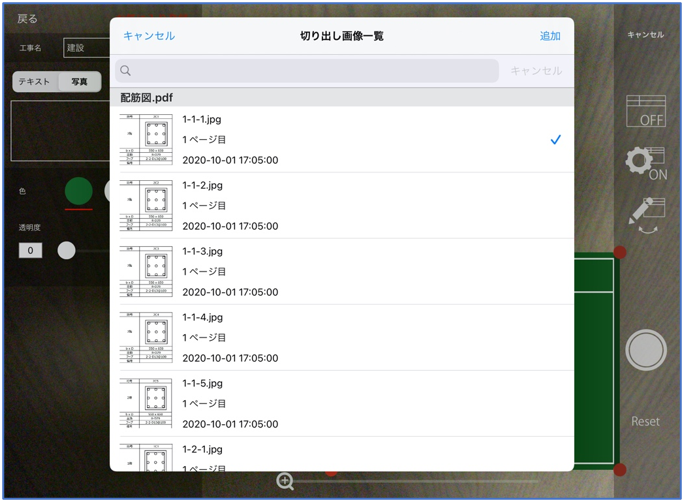Open the 1-1-4.jpg thumbnail
Image resolution: width=684 pixels, height=501 pixels.
[x=146, y=338]
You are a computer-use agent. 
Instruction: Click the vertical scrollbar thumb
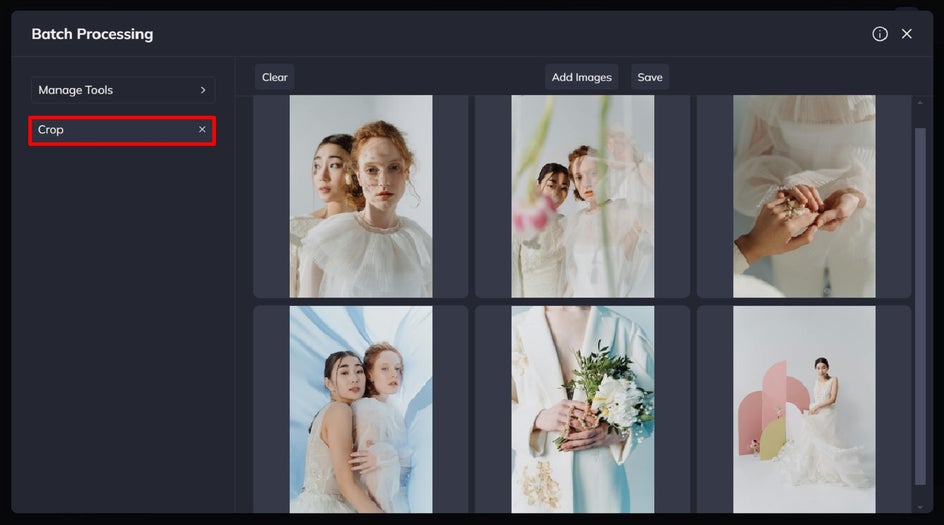point(920,306)
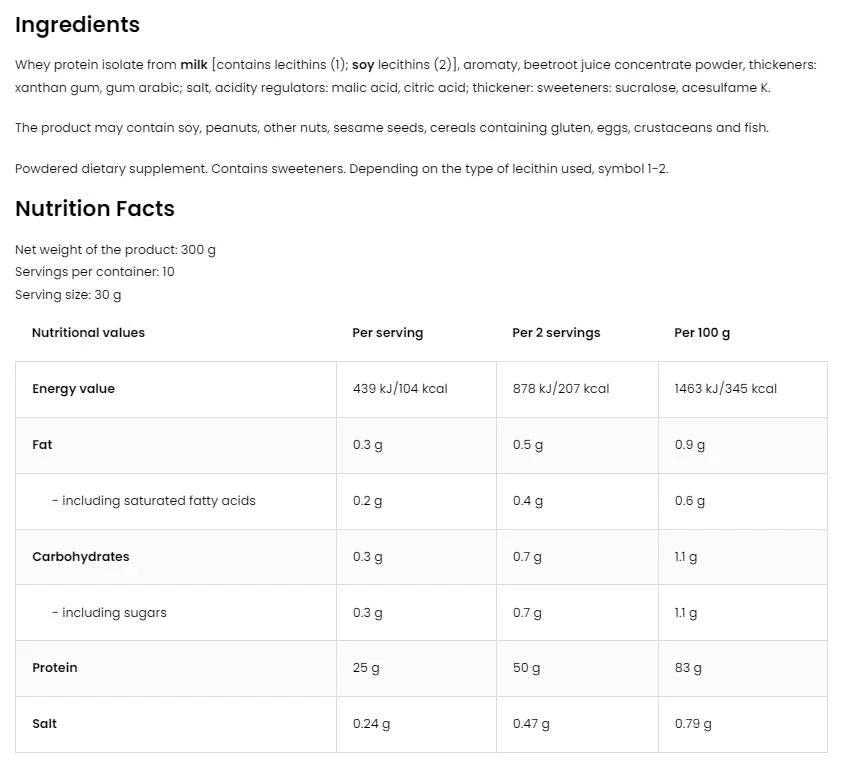Click the Energy value row label
846x768 pixels.
point(73,389)
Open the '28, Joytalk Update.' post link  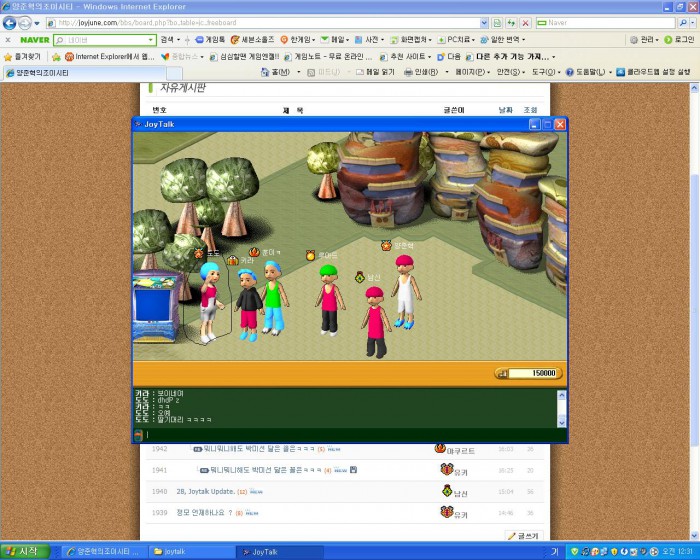click(x=205, y=491)
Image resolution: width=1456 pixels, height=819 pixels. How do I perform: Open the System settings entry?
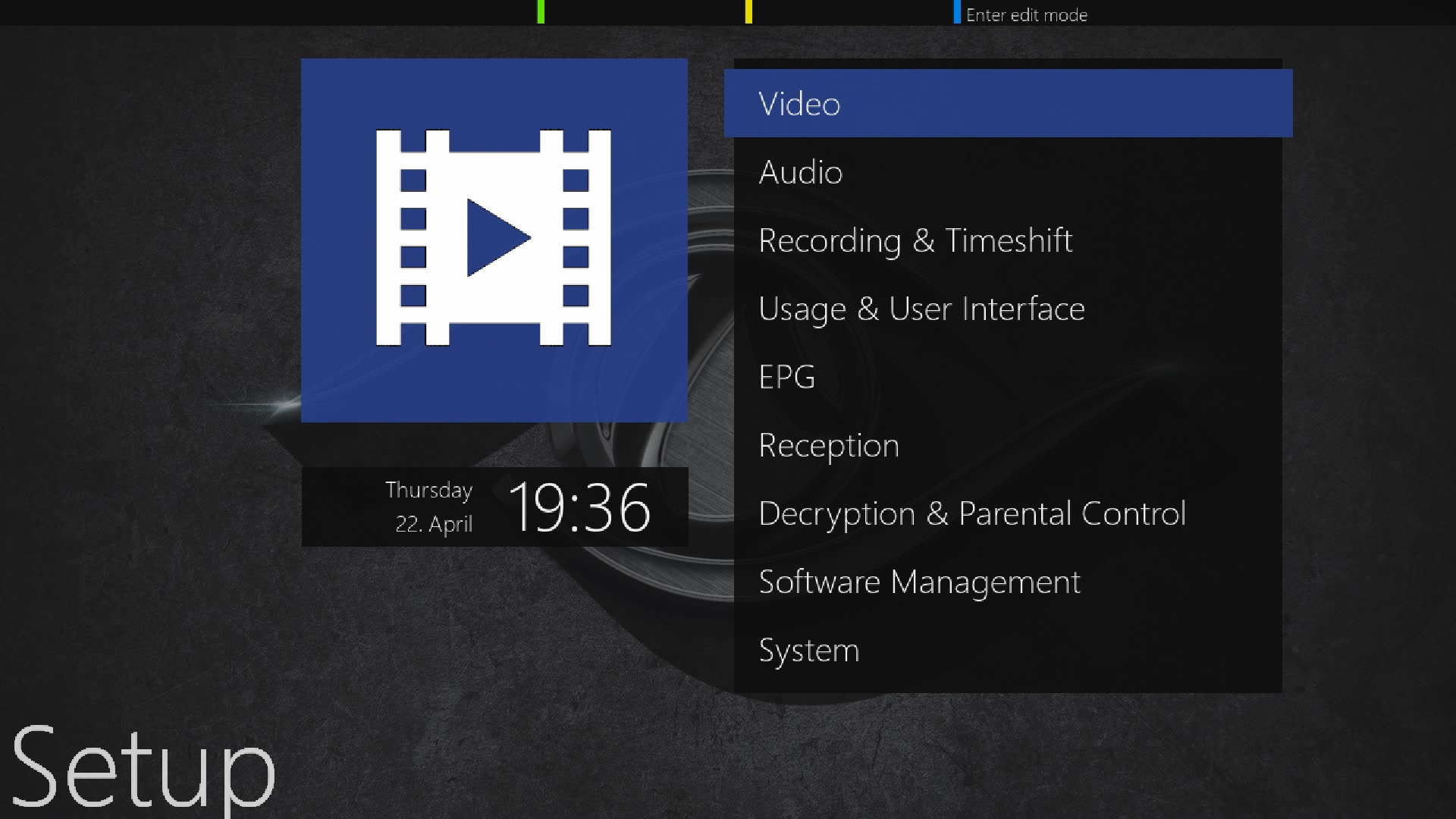809,650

- **What to do**
Rename "settings" to "preferences" in the records, beginning at the line that has "Image resolution: width=1456" and stopping at the end of the records, and leave everything else unchanged. Leave the pictures out of your answer.

- **Full response**
Image resolution: width=1456 pixels, height=819 pixels. How do I perform: Open the System preferences entry?
809,650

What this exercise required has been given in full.